Pourquoi Schmalzigaug était-il si attaché à la couleur ?

"Au début, Schmalzigaug se cherche. Pendant un certain temps, il dessinait même à la manière de Xavier Mellery, sans la moindre couleur. Ensuite, on trouve parfois dans un tableau une ligne ou un petit carré rouge. Et puis, en tant que secrétaire de Kunst van Heden, Schmalzigaug découvre l'œuvre de Jakob Smits. En 1908, il écrit qu'il admire la façon dont Smits ose utiliser des couleurs robustes et les opposer audacieusement les unes aux autres. Smits peint par exemple une robe de femme entièrement rouge, des murs blancs relativement en aplat, et des lambris noirs. Il peint en fait des blocs de couleur."

Jakob Smits peint des blocs de couleurs robustes et beaucoup de blanc : une source d'inspiration pour Schmalzigaug.

Schmalzigaug rend même visite à Jakob Smits ?

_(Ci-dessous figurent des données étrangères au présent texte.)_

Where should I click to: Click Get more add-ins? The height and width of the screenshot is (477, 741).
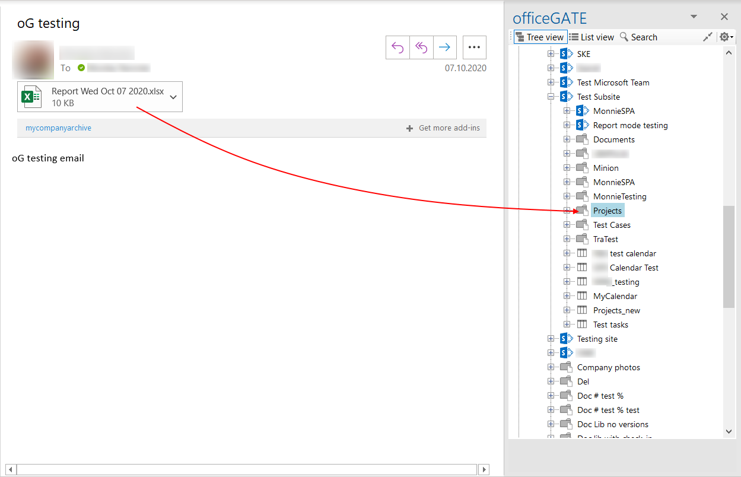pyautogui.click(x=446, y=128)
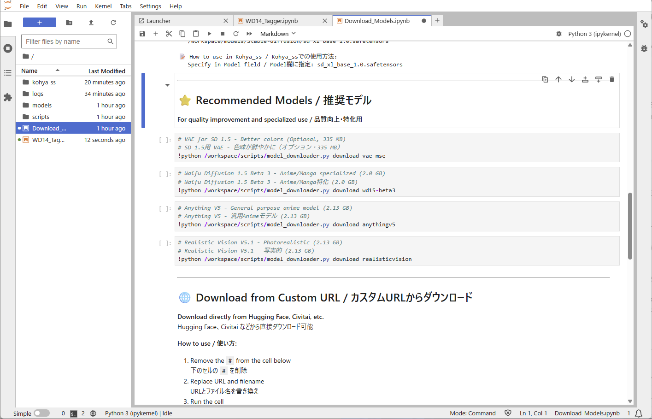Click the Save notebook icon
This screenshot has width=652, height=419.
[142, 33]
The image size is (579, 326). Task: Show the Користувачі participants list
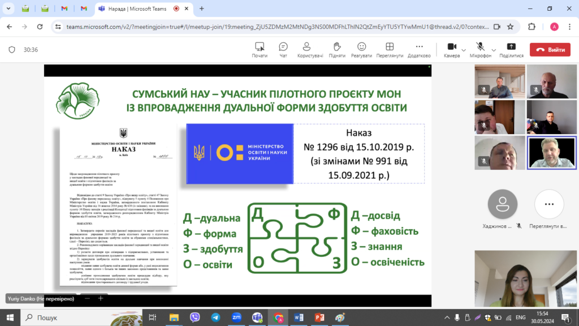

"En 1912, lorsqu'il est à Anvers pour la période de Noël, Schmalzigaug rend visite à Smits dans son atelier à Mol. Cette visite marque un tournant dans sa carrière. De retour en Italie, Schmalzigaug installe son studio à la manière de Smits, filtrant et réfléchissant la lumière entrante à l'aide de miroirs, de toiles et de volets. Il se met aussi à étaler sa peinture, mais il laisse surtout cette couleur ultra blanche et cette texture granuleuse de Smits faire leur effet. Le résultat en devient plus léger. Ses plans de couleur deviennent plus larges aussi, plus puissants, autonomes."

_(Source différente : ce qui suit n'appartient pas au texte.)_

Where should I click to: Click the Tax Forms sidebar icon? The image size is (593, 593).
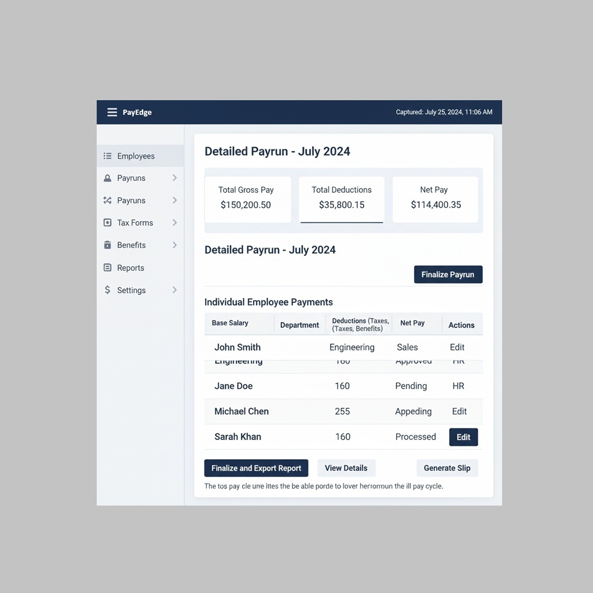point(107,223)
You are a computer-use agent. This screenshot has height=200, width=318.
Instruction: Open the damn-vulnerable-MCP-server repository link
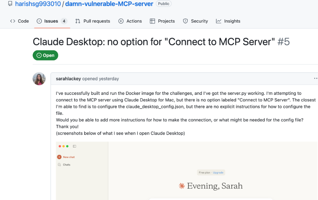(109, 4)
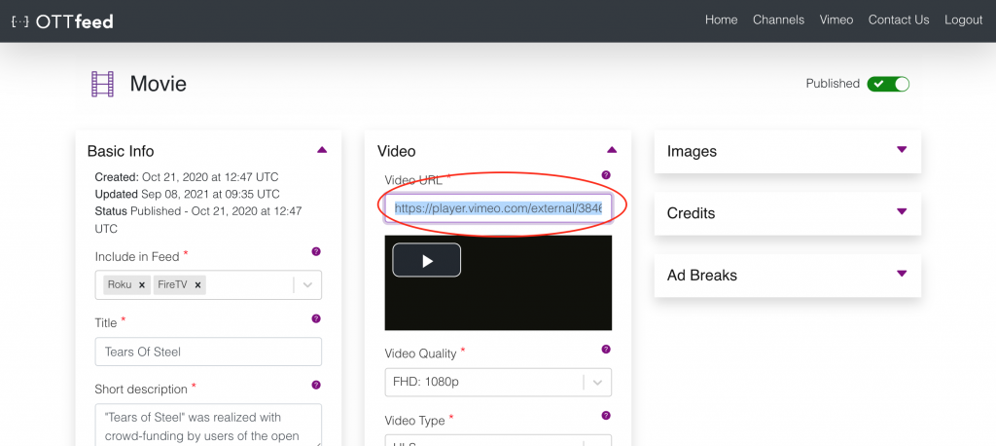Click help icon beside Video URL

pos(606,175)
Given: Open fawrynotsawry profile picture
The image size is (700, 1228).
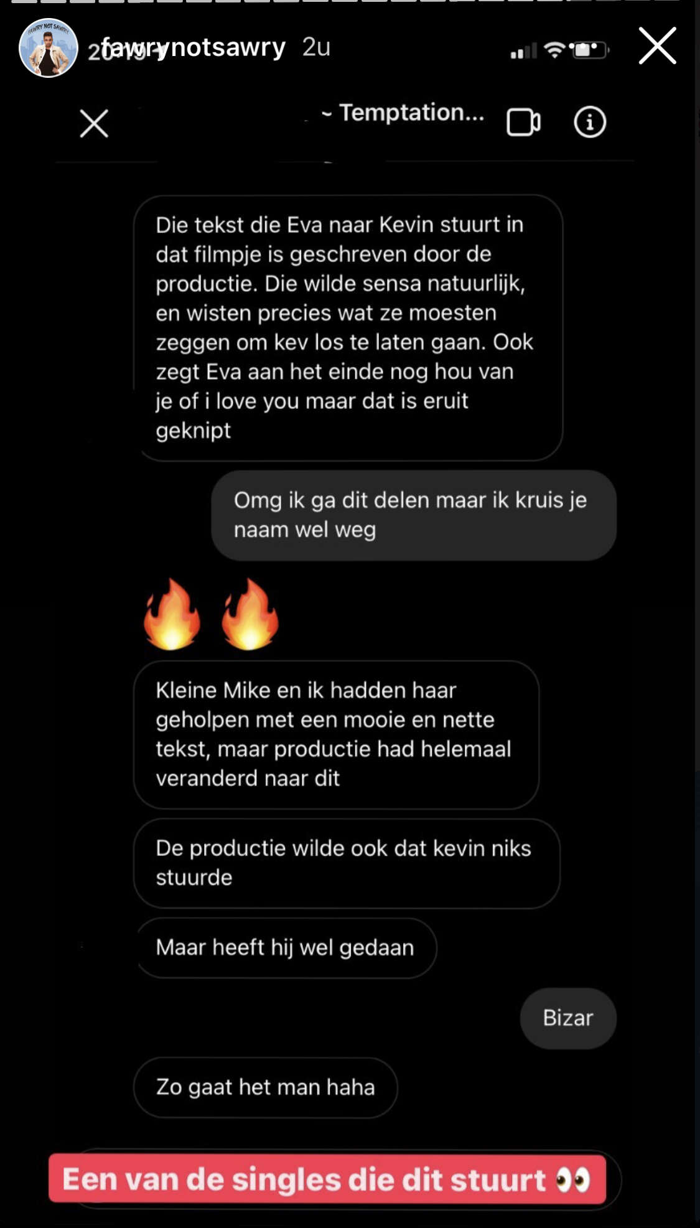Looking at the screenshot, I should point(49,48).
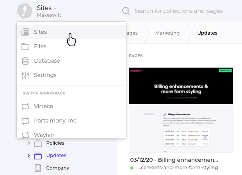Open the Updates breadcrumb item

tap(207, 33)
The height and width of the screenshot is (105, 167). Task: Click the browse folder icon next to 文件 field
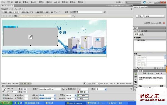(65, 89)
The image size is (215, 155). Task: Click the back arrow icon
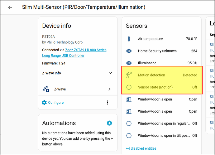10,7
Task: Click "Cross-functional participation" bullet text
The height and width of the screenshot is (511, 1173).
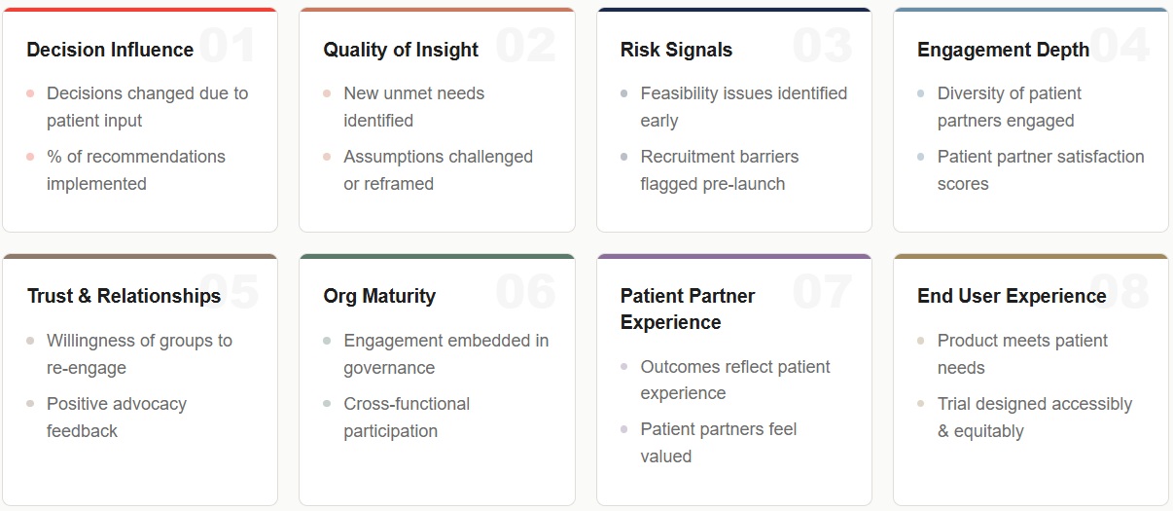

Après sa visite dans l'atelier de Jakob Smits, Schmalzigaug adapte peu à peu son style.

Jakob Smits comme maître de la matière ?

"Oui, absolument. Cette épaisse matière picturale, rugueuse, solide et ces idées sur la lumière sont fondamentales. Ils peignaient des couches croûteuses luminescentes. Le 20ème siècle est celui de la matière picturale : comment faire avec de la peinture ? Schmalzigaug aspire à un jeu, un rythme de lumière, et seule la couleur le permet.

Les qualités théâtrales et les arabesques de Rubens, les couleurs saturées et chantantes d'Ensor, le blanc et les couches croûteuses de Smits. Voilà, en quelques mots, l'influence de l'art belge sur Schmalzigaug.

Après la réouverture, les visiteurs sont invités au KMSKA à comparer L'adoration des mages, L'intrigue et plusieurs tableaux de Jakob Smits avec l'œuvre de Schmalzigaug. Jusqu'au 6 mars, les œuvres d’Ensor, de Smits et de Schmalzigaug ainsi que de nombreux autres modernistes belges font parties de l'exposition Fantastic Real à la Kunsthalle de Munich."